Dataset entries
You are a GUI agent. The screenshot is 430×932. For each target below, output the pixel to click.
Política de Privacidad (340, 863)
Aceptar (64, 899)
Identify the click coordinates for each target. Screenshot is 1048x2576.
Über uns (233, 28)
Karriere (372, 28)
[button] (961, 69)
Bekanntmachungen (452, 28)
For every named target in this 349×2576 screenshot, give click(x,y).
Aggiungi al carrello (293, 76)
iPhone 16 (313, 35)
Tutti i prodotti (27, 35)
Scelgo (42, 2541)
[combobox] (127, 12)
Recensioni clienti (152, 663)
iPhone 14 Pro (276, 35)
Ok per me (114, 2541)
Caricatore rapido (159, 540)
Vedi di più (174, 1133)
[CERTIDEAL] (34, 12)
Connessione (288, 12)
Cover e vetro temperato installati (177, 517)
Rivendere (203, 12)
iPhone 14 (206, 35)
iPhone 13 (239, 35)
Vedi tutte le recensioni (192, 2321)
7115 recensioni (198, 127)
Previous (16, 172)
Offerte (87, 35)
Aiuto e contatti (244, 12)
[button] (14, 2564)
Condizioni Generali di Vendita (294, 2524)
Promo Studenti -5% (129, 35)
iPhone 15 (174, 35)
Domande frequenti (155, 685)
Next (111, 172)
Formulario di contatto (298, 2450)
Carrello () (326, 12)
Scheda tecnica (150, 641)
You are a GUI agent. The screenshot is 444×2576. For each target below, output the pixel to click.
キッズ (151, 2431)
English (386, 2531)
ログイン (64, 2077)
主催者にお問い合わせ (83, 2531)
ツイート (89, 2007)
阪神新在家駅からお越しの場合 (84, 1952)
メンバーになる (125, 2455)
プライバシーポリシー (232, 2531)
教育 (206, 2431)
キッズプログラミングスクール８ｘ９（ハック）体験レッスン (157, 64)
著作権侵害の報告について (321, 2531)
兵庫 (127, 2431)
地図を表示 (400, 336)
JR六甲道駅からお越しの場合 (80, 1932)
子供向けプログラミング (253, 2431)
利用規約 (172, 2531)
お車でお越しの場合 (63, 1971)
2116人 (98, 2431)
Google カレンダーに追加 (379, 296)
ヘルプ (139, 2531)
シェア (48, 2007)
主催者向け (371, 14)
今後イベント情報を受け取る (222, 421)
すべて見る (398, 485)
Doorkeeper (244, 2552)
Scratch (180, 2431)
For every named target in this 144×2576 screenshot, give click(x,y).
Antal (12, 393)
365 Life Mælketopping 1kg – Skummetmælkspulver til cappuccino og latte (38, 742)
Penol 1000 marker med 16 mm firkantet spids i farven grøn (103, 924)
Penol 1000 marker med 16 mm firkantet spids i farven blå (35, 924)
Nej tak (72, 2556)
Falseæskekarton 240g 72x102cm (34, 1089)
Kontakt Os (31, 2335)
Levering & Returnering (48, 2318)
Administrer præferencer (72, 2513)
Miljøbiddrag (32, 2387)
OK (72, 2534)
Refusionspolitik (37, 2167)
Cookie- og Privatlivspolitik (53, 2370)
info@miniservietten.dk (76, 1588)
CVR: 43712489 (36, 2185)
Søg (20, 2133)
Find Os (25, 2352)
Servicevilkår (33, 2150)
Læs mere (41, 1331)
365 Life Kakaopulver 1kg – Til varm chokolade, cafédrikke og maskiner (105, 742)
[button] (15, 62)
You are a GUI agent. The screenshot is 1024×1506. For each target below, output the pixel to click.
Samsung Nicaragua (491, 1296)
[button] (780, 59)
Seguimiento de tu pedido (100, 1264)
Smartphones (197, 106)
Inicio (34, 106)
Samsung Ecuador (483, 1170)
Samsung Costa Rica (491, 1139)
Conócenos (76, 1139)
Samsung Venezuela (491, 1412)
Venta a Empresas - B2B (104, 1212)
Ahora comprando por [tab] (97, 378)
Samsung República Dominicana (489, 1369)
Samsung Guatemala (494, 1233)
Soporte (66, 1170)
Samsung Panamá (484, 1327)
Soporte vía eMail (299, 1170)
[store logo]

## ASSIGNED TASK
If a line in the entries above contains "Vedi", it counts toward the total; give only that total.

## EXERCISE SOLUTION
2